For a moment try to imagine how much code is in the average application running on Windows. The EZGUI 5.0 Visual Designer, plus its runtime DLL’s come to about 65,000 to 70,000 lines of code. That may sound like a lot, but its actually quite small compared to many applications today.
Now add to this scenario many hundreds of thousands of lines of code in the operating system, possibly millions. Now do you really think that all that code is 100% bug free ?
Probability alone would dictate that a number of bugs get through unchecked. Now some may say thats just something we have to live with, so why make a big deal about it, but it is a big deal and it should be of concern to software developers. Many software bugs can be quite serious to the end users who depend upon the software. So can something be done about it ?
It all starts with ones attitude towards software development. Code needs to be tested by the programmers writing it, rather than leave that to beta testers. It is so easy to pawn off a beta version of an application and wait for end users to find bugs, rather than take the time to do some inhouse testing of your own. To illustrate, look at how car manufacturers test their cars for safety. They run them through a battery of tests “inhouse” (crash the cars on purpose) to find the flaws and then fix them. Imagine if they simply built cars and let the consumers “beta test” their cars and then when they see plenty of flaws which could hurt someone, they decide to fix them. No one would put up with that! But yet when it comes to software, we often believe this is normal. It shouldn’t be.

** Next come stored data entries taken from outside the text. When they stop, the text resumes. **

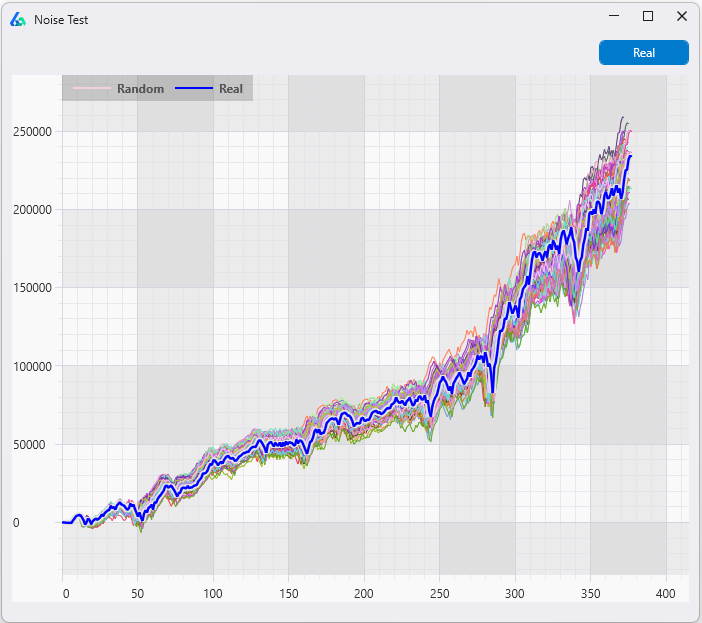This screenshot has width=702, height=623.
Task: Click the Noise Test app icon in title bar
Action: click(x=18, y=19)
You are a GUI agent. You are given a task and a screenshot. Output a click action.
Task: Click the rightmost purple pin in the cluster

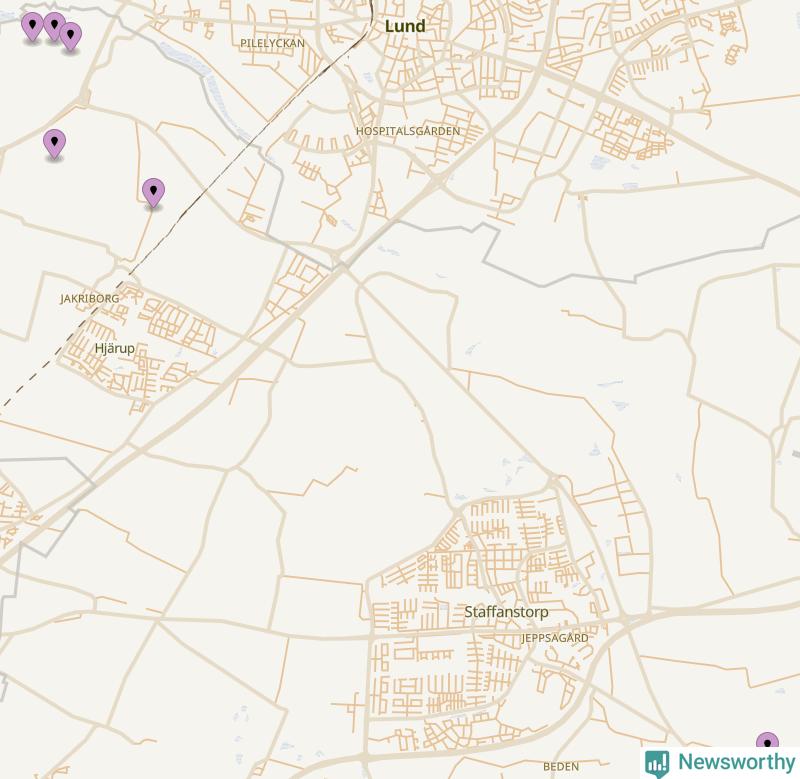71,37
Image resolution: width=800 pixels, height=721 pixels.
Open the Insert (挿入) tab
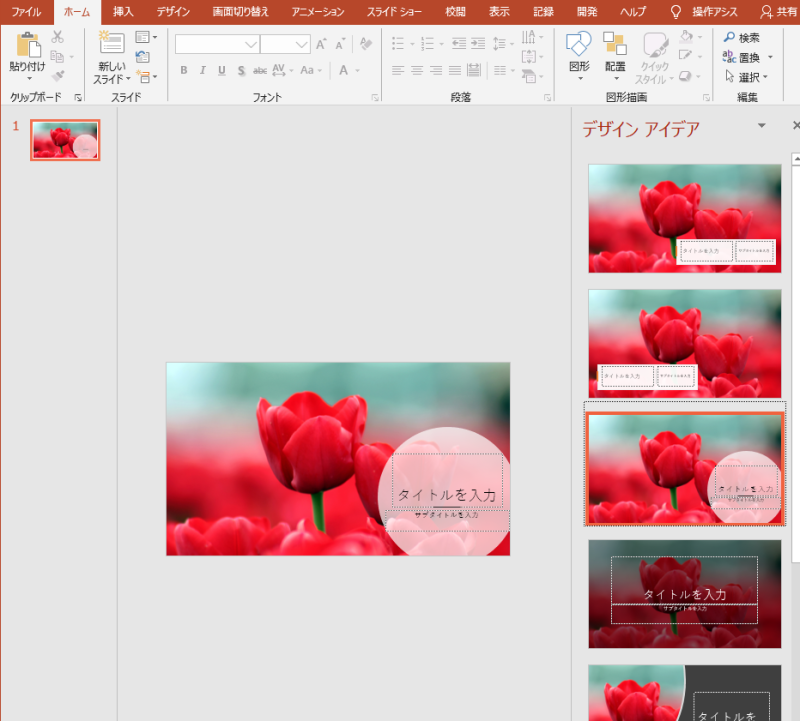(x=124, y=12)
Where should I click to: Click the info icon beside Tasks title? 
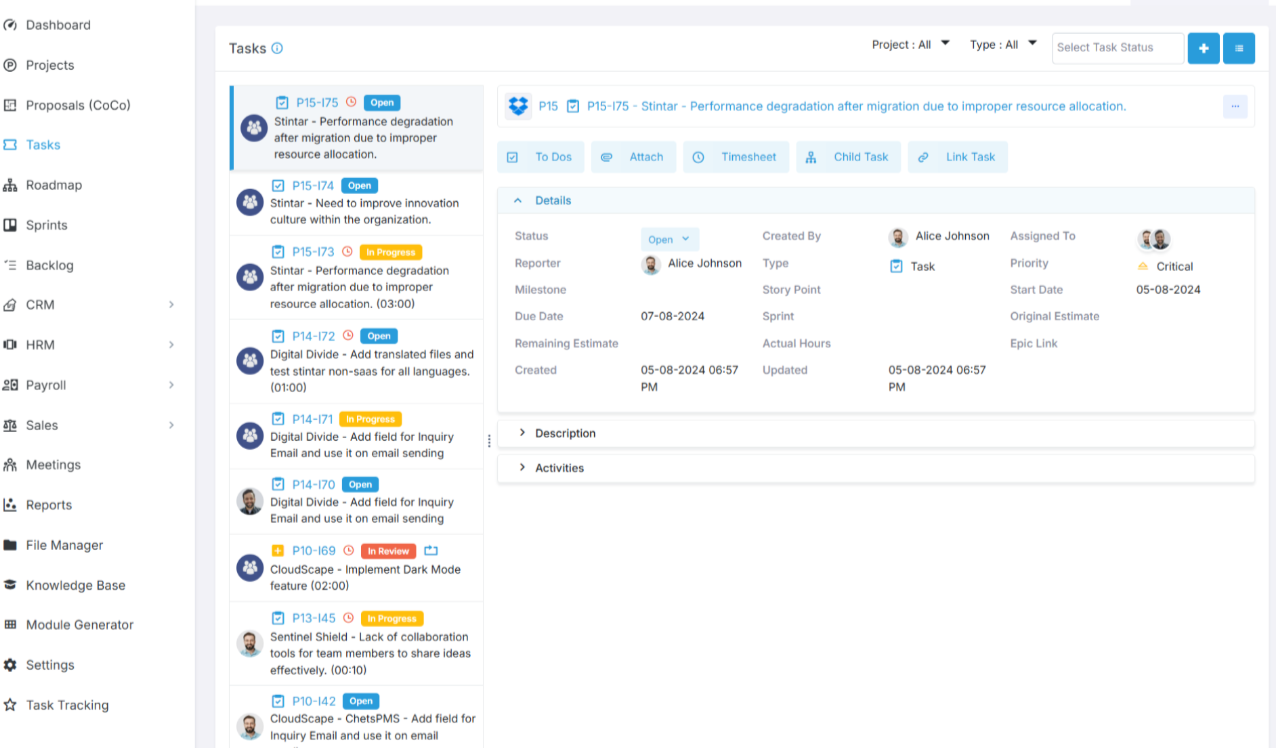[x=277, y=48]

I will leave discussing the details on how to debug software for future articles, but suffice it to say that there are keys to debugging software. The first starts with our attitude as programmers. Second, how we write code is critical, from the language we use (is it easy to read and maintain?) to the style of coding we use. If we write code which takes a rocket scientist to read, maybe we need to find a better style of coding. Modular code which is well written need not be overly complex. The tools we use to write applications with need to be reliable too. It is also important to take preventive steps when writing code. For example, unless the code is time critical, it doesn’t hurt to write code which tests parameters to see if they are valid, before using them. Also make sure one always cleans up after they do something which could leave behind a problem (ie. in Windows you have to make sure when you change the state of a DC you restore the DC back to its original state when done). Modern computers are very fast today, so the few extra CPU cycles used to do some house cleaning won’t hurt the overall speed of an application.

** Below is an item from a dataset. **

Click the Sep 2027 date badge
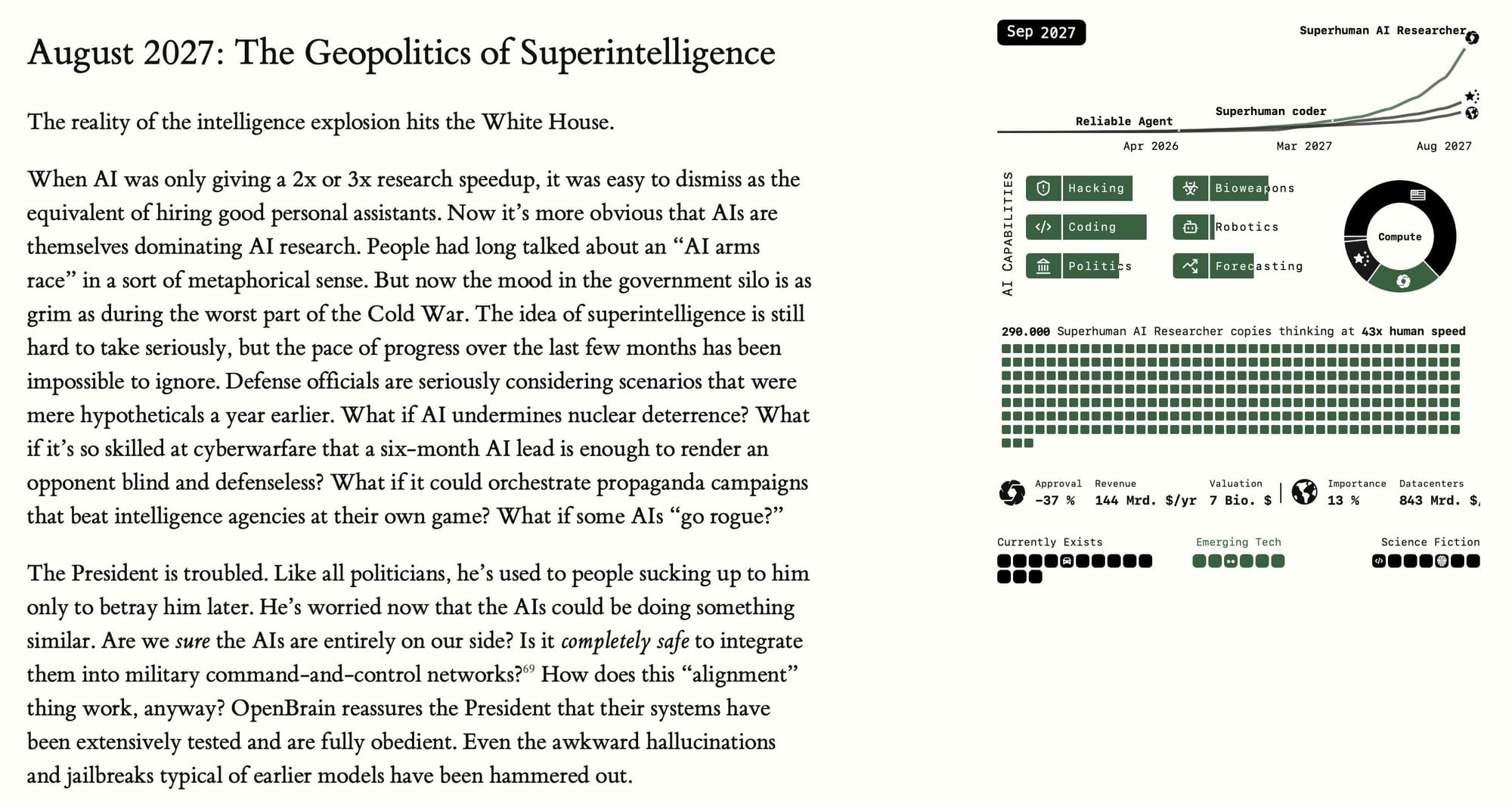Image resolution: width=1512 pixels, height=804 pixels. pyautogui.click(x=1041, y=33)
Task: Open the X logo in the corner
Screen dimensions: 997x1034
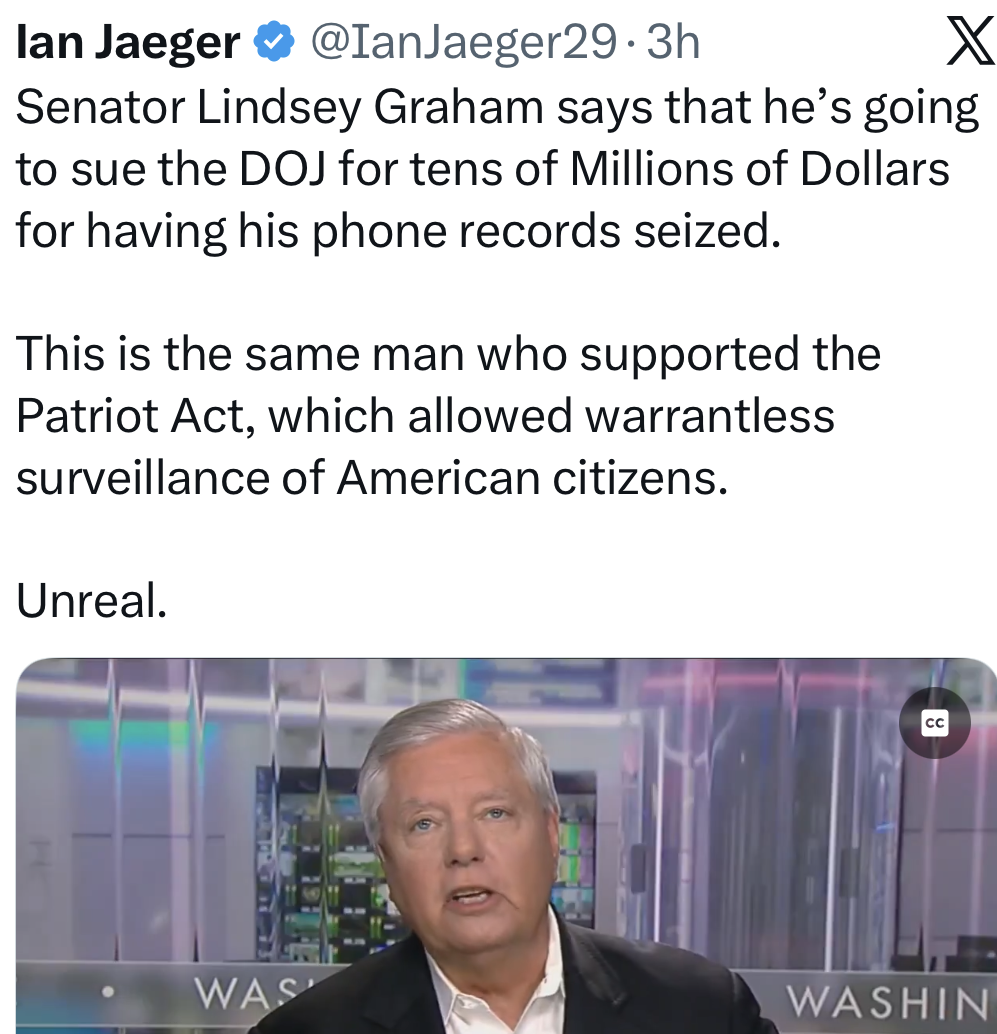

As a programmer I visit the online programming forums, particularly the PowerBasic forums, since I write all my software in Powerbasic. I often see errors in other peoples code which demonstrates a simple lack of attention to detail. True code posted on a forum is not expected to be “mission ready” so to speak, but is often just test code, but none the less the errors in such code do often demonstrate the writers lack of attention to details and lack of testing (debugging) skills. I have even seen some who will start questioning the reliability of the compiler, when something doesn’t work right, instead of first considering whether they did something wrong.
Let me say that learning to test and debug ones own software should be a priority for programmers and it requires experience and training. I might be a bit of a perfectionist (some times thats bad and some times its good), but when I find a bug in my software I will do whatever it takes to figure out the cause of the problem, even if it takes hours or even days. Some problems are difficult because it isn’t so much that you wrote bad code, but some times you are dealing with the operating system and it has its own quirks at times.

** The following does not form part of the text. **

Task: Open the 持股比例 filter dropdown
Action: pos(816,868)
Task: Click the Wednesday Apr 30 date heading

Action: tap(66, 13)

Now I take this subject very seriously, because not only do I write software, but I write tools for programmers who will use my software to write their software. In essence, I have two levels of end users. First the programmer who uses my tools and then their end users who use their software, created using my tools. I have double duty so to speak. I can’t prevent a programmer from writing bad code, but I can help a programmer to write better code and can try to protect a programmer from easy mistakes. EZGUI’s runtime does a lot of parameter checking to make sure the user (programmer) does not do the wrong things. It even checks the window classes to make sure you don’t a listview command with say a treeview control. Sure that is extra overhead, but it makes the software my customers write more reliable. I actually had one customer years ago who purposely tried to crash the EZGUI runtime by passing a bunch of bad parameters to EZGUI commands. He was trying to make the runtime GPF, on purpose. He told me he couldn’t do it. The point is, he tried to break my software on purpose, but found it difficult to do, which was all because I wrote the software to expect bad parameters and to take measures to deal with them. In some cases EZGUI would simply use a default, instead of the parameter passed. In other cases EZGUI would simply do nothing (ignore the programmers request by the command call). In my case I am trying to protect the programmer (users of my tools) from himself. Its enough I have to try to prevent bugs from getting into my own code, but I also have to protect users of my software from the bugs they may introduce into their applications. Now that is a challenge!
For example, a number of times I have seen Powerbasic programmers on the forums post code where they confuse different API terms, functions, messages with similiar ones. I have seen where an API message is used for the totally wrong control class. A message may be meant for a button control and someone tries to use it with a label (static) control. I have also noticed that some may attempt to write code to do something of which they lack the proper knowledge about. I find it is better to do some research first to fully understand the Windows API’s you are using, before writing any code. One thing I try to avoid, is writing code in areas where I lack a basic understanding of the principles involved. I do a lot of research learning new things long before I even attempt to start writing code in such new areas. As my knowledge base grows, I continue to add new subjects to that knowledge base. I would not have attempted to start writing OpenGL code even a year or two ago, but now I am digging deeper and deeper into OpenGL and have written a very powerful GLCanvas control with its own 3D Graphics script Language. For awhile I simply “browsed” the internet and “dabbled” with OpenGL. I read articles which were simple in nature so I could get the basics. I finally picked up a great book on OpenGL and started digging deeper. I played with examples of OpenGL code on the Powerbasic forums to experiment with. Now I never use anyone elses code in my software but that does not mean I don’t learn from others. I just like to experiment with others code to see what happens when I start modifying it and see how the API’s used respond. Once I reach the point where I begin to grasp a new subject, I then start completely from scratch. No ones code is used as a basis for my own. I simply start building an understanding of each API used, one step at a time. It is slow at first, but I build the project one step at a time, test it, add more, test it, add more, test it and so on.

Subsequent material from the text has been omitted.